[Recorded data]
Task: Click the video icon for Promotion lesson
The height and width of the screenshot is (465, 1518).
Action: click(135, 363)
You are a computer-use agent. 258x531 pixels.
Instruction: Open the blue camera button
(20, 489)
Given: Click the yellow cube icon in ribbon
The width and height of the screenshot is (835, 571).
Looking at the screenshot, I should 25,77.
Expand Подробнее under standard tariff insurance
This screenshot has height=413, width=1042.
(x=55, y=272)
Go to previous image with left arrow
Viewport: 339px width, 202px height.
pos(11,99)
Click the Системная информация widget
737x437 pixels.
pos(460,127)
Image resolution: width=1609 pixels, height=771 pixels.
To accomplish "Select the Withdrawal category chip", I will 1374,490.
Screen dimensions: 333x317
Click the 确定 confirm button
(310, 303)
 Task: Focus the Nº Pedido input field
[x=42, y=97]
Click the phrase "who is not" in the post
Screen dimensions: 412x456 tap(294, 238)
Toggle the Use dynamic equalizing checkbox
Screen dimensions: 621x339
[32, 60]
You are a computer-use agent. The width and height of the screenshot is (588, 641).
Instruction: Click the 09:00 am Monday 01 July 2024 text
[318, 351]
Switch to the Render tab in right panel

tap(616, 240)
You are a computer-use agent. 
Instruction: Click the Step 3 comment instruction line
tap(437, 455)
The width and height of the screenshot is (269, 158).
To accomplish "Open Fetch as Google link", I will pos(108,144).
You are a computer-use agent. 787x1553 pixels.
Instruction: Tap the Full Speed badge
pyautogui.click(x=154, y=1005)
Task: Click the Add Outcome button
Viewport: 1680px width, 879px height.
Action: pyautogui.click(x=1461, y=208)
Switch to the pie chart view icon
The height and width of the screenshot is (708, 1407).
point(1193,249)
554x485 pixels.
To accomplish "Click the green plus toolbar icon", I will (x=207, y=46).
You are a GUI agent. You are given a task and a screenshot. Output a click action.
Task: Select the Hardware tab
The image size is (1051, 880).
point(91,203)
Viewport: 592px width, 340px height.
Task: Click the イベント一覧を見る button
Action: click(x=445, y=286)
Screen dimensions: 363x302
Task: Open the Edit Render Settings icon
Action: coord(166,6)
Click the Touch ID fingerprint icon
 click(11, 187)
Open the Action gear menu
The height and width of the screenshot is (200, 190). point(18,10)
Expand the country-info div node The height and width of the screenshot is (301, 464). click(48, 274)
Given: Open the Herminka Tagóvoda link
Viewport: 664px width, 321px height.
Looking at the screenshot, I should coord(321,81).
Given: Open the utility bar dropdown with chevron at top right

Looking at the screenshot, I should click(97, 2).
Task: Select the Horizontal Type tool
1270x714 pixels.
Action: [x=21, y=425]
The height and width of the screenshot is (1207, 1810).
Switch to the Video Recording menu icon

» WHAT YOU SHOULD DO
Return each line among the entries that holds the word "agent".

» ANSWER TO THE EXERCISE
You are a computer-use agent. 258x531 pixels.
You are a computer-use agent. The width and height of the screenshot is (588, 641).
You are a computer-use agent. 
You are a computer-use agent. 787x1553 pixels.
You are a GUI agent. You are given a task and a screenshot. Output a click action.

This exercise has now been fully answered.